● What is expected:
Which lines in the entries below contain the string "computer"? Show each of them in full.

● The data:

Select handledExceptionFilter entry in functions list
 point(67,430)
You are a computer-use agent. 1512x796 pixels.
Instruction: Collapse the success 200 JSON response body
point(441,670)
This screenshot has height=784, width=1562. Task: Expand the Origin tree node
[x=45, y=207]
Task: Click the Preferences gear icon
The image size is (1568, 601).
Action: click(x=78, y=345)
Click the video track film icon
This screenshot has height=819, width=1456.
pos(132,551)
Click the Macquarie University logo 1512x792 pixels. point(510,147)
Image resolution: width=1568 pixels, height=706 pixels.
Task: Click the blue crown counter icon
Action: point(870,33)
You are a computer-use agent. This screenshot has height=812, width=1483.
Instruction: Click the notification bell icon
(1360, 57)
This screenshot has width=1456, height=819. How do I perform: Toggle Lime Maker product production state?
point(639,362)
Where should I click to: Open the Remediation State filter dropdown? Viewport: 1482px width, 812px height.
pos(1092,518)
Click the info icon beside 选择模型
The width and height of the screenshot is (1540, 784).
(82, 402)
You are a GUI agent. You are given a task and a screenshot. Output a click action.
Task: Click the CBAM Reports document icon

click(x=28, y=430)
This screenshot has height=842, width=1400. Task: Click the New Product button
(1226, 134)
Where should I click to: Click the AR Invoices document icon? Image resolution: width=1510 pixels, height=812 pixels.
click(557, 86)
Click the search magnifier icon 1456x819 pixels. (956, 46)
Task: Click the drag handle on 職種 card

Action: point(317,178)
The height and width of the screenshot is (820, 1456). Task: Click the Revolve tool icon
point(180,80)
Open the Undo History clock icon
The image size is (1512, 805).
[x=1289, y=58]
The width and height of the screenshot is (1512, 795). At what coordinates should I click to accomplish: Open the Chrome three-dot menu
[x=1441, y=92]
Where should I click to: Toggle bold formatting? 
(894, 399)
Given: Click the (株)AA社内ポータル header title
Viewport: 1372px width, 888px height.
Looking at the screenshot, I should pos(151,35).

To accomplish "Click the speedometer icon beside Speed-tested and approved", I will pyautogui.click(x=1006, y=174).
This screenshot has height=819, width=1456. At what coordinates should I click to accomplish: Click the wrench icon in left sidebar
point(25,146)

● Answer:
You are a computer-use agent. 1512x796 pixels.
You are a computer-use agent. This screenshot has height=812, width=1483.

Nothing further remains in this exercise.